[[ Passage to read open ]]
Today Is Veterans Day

Posted by on Fri, Nov 11, 2011 at 10:34 AM

Melvin F. Aaron
  • Melvin F. Aaron

The veteran that holds the largest space in my brain is my maternal grandfather, Melvin Aaron, a farmer turned soldier turned World War II vet, who came back from the war a changed man. The exact reasons for this change were a mystery. All we ever knew was “he saw some bad things in the war,” and these things changed him from someone who did things besides sitting in a chair reading Louis Lamour paperbacks to someone who didn’t. Eventually even the books went—whatever my grandfather saw in the war made him unwilling to see a doctor for any reason, and in his last years he lost his vision from easily operable cataracts.

“That’s grandpa!” went the story—the whole story, until a few years ago, when my Uncle Mike was going through some old boxes and found my grandfather's written account of exactly what he'd seen in the war. Along with being passed among family members, my grandpa's journal entry was published in the Clarion County Register, my grandpa and uncle's hometown paper, and it was a truly horrifying thing to read.

But it was also something we never thought we'd get: an actual answer to the question, "What broke Grandpa's brain?" I think this information was particularly valuable to my mother's younger sisters, who were born too late to know their pre-war dad. My mom was the eldest child and has memories of a dad who'd pick her up and swing her around and was a different person than the frozen man who came back from the war. My aunts and all us grandkids only knew the post-war version, and reading this account is the closest we'll ever get to knowing the earlier man.

You can read my grandfather's account of being a medic accompanying the first wave of U.S. Marines as they stormed the beaches of Iwo Jima after the jump. It's brutal, and involves historically understandable racial insensitivity ('Japs' throughout), but I am so glad it exists.

It was D-Day, Feb. 19, 1945. We boarded our tractor and started into the beach, but it was not as easy as that, as we had to make two tries at the beach before we got in. The first time we drew so much Jap fire we could not make a landing, so we had to turn back away from the beach and wait till the ships started to lay down ... then we went in under their fire. That way we drew very little Jap fire.

After we did get on the beach, the Marines wanted us to go back to our ship, for the Jap mortar fire was so heavy that they did not know if they were going to hold the couple hundred yards of beach or not. But they did - with a loss of a great many lives.

The first day they worked their way up and across the first air strip which is known as Motoma Air Field. About four o'clock on D-Day, the (Landing Ship Tank) started to pull into the beach and unload heavy artillery and rockets mounted on trucks. That is when I (saw) the sight of my life, for the beach was just laying full of dead Marines.

It was bad enough seeing them laying there, but when they started unloading the LSTs, the trucks, tanks and all the other moving equipment that was being unloaded off the ships ... were running over the Marines that laid dead there on that volcanic ash.
[[ Passage to read closed ]]
[[ Listed records open ]]
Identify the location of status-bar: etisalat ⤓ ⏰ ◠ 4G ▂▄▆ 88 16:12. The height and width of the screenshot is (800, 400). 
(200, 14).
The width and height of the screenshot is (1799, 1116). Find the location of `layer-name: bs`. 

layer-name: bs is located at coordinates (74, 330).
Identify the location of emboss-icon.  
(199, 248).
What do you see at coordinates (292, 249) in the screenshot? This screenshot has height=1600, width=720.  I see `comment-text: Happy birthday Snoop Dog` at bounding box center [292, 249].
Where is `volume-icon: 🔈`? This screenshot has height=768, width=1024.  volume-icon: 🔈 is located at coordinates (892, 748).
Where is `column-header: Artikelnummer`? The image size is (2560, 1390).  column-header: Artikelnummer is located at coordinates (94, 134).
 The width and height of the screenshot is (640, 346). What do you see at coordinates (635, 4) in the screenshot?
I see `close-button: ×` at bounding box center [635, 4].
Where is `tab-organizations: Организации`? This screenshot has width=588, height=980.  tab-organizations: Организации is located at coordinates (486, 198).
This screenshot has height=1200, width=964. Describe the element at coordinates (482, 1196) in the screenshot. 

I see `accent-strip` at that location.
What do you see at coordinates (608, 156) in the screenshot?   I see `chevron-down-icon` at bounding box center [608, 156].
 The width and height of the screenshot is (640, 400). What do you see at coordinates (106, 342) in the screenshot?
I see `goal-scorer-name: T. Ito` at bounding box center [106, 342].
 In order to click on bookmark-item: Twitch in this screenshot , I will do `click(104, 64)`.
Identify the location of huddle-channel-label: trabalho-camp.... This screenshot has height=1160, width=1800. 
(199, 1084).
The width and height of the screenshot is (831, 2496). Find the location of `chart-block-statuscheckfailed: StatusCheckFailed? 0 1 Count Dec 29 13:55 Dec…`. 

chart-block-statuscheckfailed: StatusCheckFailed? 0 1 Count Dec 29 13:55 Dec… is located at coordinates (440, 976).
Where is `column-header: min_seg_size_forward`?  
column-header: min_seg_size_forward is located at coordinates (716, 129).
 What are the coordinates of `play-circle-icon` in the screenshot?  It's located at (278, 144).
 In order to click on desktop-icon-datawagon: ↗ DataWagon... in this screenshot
[[ Listed records closed ]]
● **Tasks to perform**
1 > Rewrite the Veterans Day post from "After we did" up to and including "great many lives.", replacing "mortar" with "artillery".
2 > In the Veterans Day post, which newspaper published the grandfather's journal entry?
The lines are separate material from the Veterans Day post.

● **Task-by-task outputs**
1 >
After we did get on the beach, the Marines wanted us to go back to our ship, for the Jap artillery fire was so heavy that they did not know if they were going to hold the couple hundred yards of beach or not. But they did - with a loss of a great many lives.

2 > The Clarion County Register.